**Dataset entries:**
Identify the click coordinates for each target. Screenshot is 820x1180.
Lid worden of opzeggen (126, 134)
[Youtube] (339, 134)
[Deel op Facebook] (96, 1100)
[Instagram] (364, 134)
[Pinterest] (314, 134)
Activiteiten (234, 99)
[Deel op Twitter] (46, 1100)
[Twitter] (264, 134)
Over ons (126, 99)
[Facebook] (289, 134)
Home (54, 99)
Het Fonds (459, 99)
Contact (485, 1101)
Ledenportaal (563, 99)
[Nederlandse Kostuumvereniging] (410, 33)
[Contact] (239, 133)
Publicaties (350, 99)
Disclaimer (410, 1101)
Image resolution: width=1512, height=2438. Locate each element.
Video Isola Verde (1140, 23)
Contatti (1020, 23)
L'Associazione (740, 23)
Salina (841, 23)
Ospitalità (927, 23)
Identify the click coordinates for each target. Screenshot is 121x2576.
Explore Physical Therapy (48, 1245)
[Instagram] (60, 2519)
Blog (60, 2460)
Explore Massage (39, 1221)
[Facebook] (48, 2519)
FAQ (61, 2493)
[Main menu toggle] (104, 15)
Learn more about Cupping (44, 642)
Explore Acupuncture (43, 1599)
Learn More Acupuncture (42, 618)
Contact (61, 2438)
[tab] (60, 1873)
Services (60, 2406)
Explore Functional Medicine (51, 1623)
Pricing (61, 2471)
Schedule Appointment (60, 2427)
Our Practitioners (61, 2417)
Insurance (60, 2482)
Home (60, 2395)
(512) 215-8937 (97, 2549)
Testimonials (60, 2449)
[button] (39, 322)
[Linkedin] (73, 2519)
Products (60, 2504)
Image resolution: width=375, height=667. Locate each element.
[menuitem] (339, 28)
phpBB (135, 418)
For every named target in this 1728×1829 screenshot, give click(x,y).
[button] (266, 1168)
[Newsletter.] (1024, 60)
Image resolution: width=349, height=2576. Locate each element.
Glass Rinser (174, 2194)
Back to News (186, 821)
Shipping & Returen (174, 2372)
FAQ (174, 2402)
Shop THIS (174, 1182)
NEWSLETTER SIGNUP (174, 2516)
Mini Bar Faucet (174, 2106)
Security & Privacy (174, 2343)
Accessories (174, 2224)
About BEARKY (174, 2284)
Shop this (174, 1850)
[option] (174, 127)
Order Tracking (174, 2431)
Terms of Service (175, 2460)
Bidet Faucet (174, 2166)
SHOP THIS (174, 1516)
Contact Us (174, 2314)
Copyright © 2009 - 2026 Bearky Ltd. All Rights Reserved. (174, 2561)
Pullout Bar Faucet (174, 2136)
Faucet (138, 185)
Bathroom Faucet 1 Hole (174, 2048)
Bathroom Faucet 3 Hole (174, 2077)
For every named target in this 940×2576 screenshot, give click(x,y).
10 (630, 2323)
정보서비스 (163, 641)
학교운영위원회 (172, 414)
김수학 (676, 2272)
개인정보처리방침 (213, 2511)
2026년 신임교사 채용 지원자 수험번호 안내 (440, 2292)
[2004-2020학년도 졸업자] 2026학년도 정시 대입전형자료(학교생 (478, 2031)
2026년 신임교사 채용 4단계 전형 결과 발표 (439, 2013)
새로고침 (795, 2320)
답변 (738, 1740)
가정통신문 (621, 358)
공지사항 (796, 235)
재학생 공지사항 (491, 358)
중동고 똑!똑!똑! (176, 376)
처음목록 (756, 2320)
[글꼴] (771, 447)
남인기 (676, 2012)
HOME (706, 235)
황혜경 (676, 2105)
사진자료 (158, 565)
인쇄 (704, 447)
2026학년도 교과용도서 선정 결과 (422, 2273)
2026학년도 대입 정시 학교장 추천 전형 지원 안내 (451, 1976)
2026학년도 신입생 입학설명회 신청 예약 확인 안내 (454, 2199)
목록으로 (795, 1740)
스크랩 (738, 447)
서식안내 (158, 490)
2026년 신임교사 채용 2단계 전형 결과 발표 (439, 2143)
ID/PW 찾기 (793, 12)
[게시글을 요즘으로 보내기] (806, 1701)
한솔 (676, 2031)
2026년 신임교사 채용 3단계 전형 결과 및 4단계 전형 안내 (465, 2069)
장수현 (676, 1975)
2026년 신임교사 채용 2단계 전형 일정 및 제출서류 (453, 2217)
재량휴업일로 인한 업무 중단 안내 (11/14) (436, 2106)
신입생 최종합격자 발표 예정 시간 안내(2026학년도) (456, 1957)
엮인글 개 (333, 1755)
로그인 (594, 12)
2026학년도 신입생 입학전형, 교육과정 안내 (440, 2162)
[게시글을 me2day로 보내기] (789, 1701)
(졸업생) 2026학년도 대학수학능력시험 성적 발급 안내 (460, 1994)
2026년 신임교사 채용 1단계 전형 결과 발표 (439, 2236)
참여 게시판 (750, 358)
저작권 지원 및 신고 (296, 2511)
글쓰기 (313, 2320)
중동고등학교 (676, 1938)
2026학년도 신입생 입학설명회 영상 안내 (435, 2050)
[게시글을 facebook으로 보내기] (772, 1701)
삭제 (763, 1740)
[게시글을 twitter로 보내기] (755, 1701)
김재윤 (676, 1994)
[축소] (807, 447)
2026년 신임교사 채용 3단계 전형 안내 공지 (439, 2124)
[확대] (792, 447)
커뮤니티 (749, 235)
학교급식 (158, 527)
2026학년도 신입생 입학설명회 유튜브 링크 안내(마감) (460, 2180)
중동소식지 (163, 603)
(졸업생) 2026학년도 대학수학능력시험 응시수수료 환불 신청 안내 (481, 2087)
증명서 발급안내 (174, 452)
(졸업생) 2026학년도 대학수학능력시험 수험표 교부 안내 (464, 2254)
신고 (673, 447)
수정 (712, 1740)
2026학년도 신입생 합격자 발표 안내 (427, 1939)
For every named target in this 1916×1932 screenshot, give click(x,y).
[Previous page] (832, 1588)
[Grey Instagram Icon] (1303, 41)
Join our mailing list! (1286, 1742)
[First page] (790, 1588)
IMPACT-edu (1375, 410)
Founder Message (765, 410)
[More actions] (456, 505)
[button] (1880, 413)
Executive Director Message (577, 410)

**What you need to do:** If a line contains the word "Contact", it counts; say how many such lines the records hold, and give only that number.

**Task answer:** 4